Собаки вдруг умолкли. Дулькевич выглянул из-за куста.
— Посмотрите, пан Казик,— прошептал он.
Дверь на крыльцо была открыта. Проход освещался лампой, которая висела, наверно, в коридоре, и в этом проходе, на пороге, вырисовывалась высокая мужская фигура. Мужчина был в темном свитере, из-под которого белел воротничок сорочки, и в трусах, тех грубых кожаных трусах, по которым всегда можно узнать немецкого лесничего. Он был без шляпы,— видно, просто вышел посмотреть, отчего беспокоятся собаки, чтоб сейчас же вернуться в комнату, где поспевал вкусный ужин. В зубах немца торчала трубка. Он посасывал ее, и красные отсветы блуждали по его лицу.
— У него борода и усы,— шепнул Казик Дулькевичу.
— Не я вам говорил, что это лесник?
— Кто там? — спокойно спросил по-немецки лесник, наверно заметив какое-то движение в кустах.
Теперь уже не стоило прятаться. Пан Дулькевич и Казик, держа на всякий случай руки в карманах, вышли из своего укрытия. Лесник, не изменив позы, по-прежнему стоял на крыльце и сосал трубку. Собаки снова недовольно зарычали, но, наверно зная характер хозяина, не показывались на глаза и не бросались на незнакомых.
— Мы устали,— выбрал фразу полегче Казик.
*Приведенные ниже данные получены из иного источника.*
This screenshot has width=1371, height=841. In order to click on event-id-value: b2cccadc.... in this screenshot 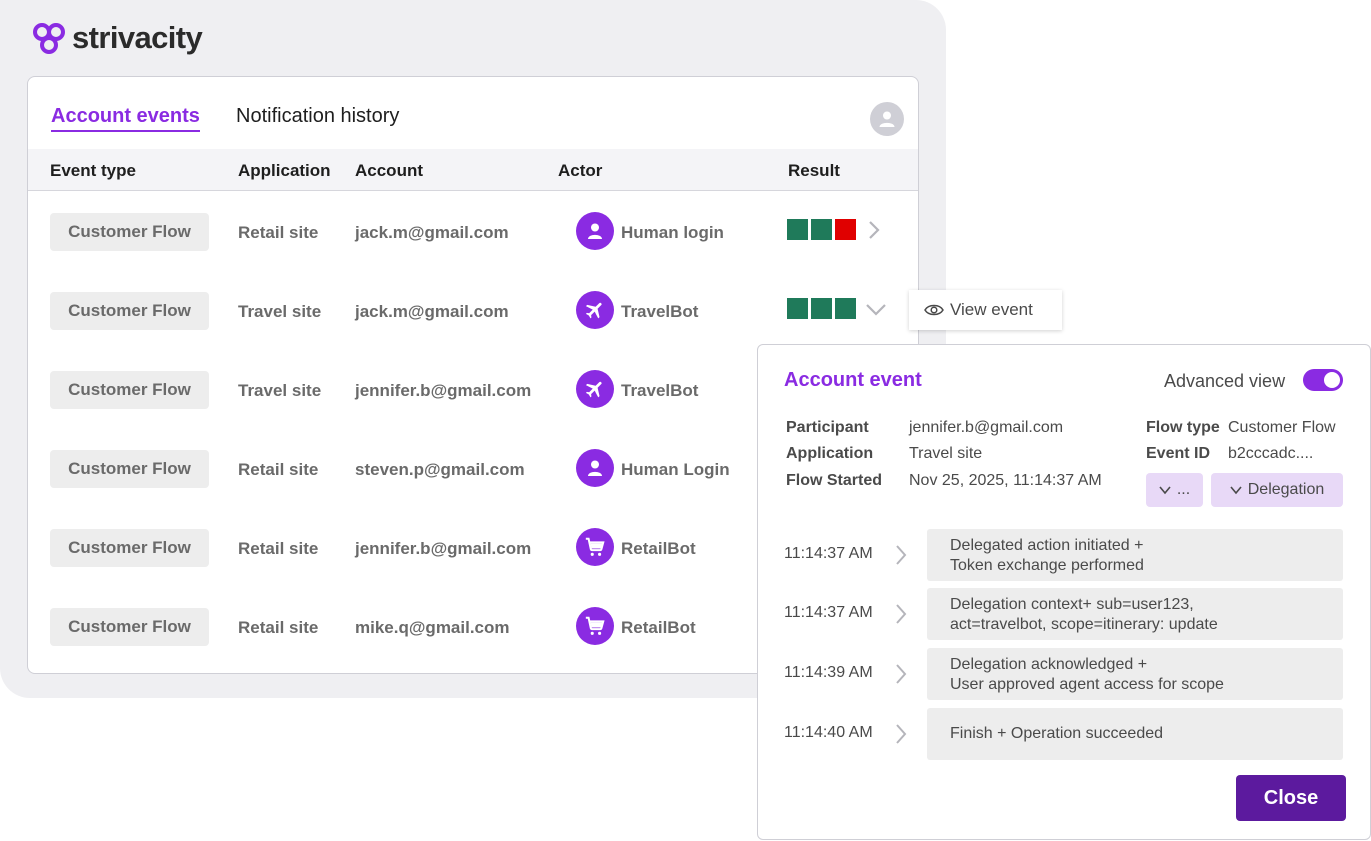, I will do `click(1271, 454)`.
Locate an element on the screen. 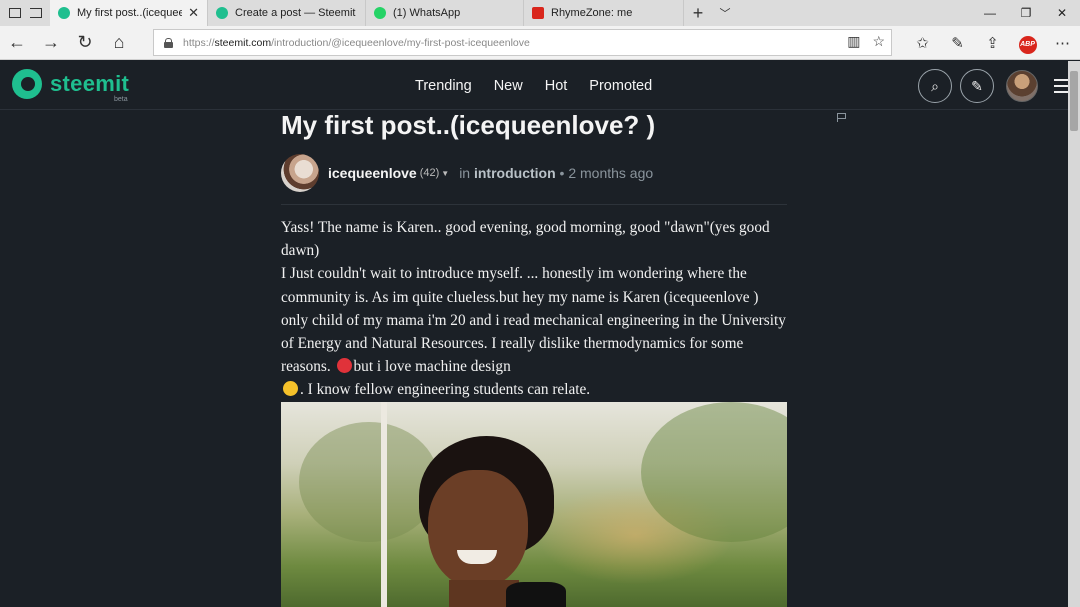 The height and width of the screenshot is (607, 1080). search-icon: ⌕ is located at coordinates (935, 86).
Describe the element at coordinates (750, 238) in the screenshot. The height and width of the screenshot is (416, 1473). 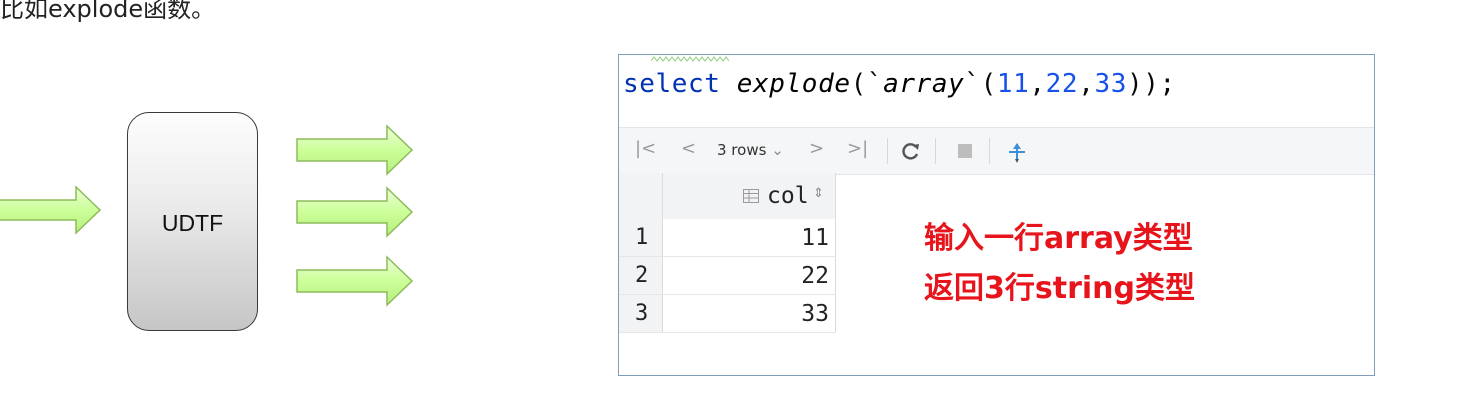
I see `cell-value: 11` at that location.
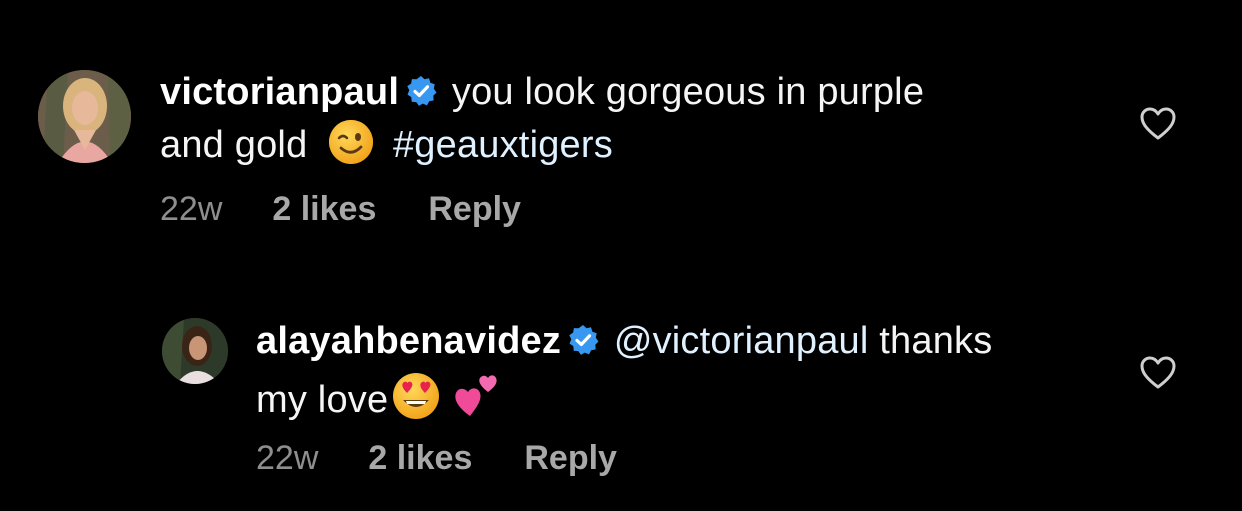 Image resolution: width=1242 pixels, height=511 pixels. What do you see at coordinates (408, 341) in the screenshot?
I see `username: alayahbenavidez` at bounding box center [408, 341].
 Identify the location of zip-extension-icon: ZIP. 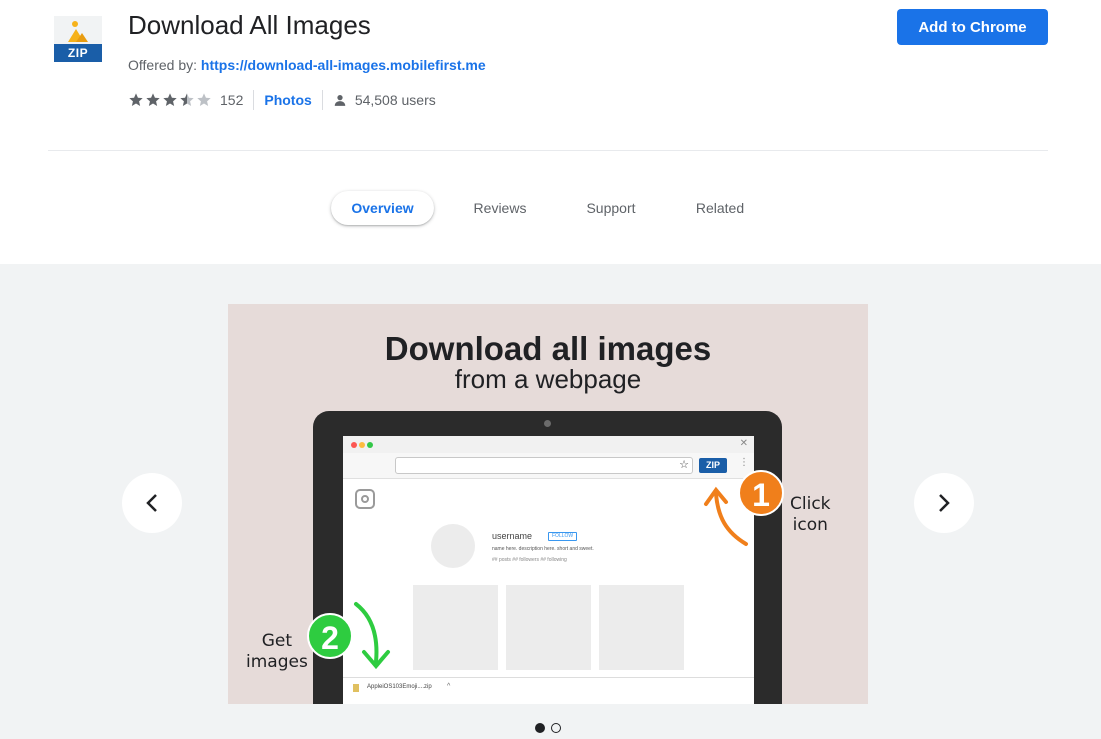
(713, 466).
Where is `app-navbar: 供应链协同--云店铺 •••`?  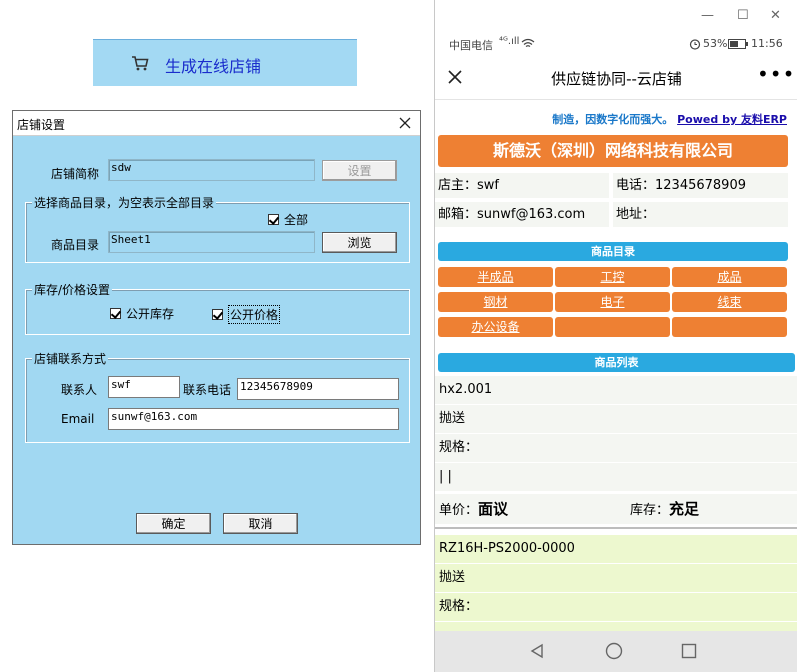
app-navbar: 供应链协同--云店铺 ••• is located at coordinates (616, 78).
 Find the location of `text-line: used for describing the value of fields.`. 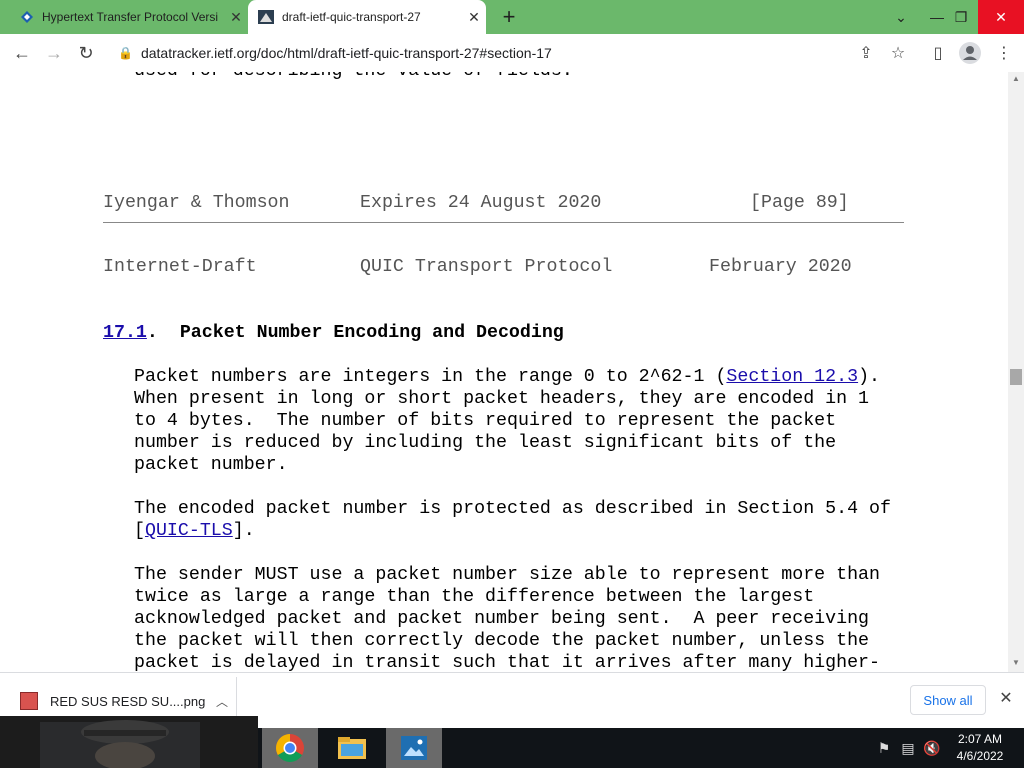

text-line: used for describing the value of fields. is located at coordinates (354, 77).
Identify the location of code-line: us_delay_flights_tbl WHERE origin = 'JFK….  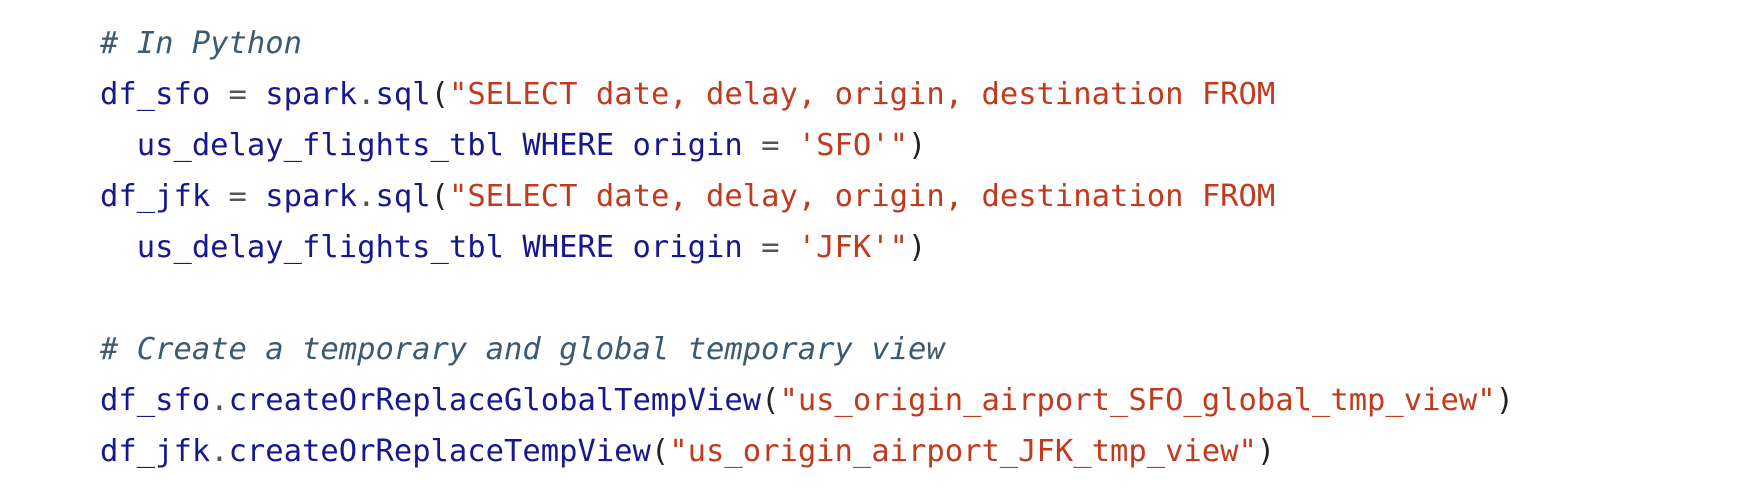
(807, 248).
Он знал: стоит ему произнести десяток немецких слов подряд — и даже малое дитя узнает в нем иностранца.
— Заходите,— пригласил хозяин.
Крутая деревянная лестница,— наверное, в мансарду. Открытая дверь, а за нею поблескивающая посуда маленькой кухоньки. Затоптанный, но чистенький коврик под ногами. Коричневая портьера, закрывающая вход в гостиную. Это было то самое человеческое жилище, о каком Казик и Дулькевич давно забыли и могли разве только мечтать.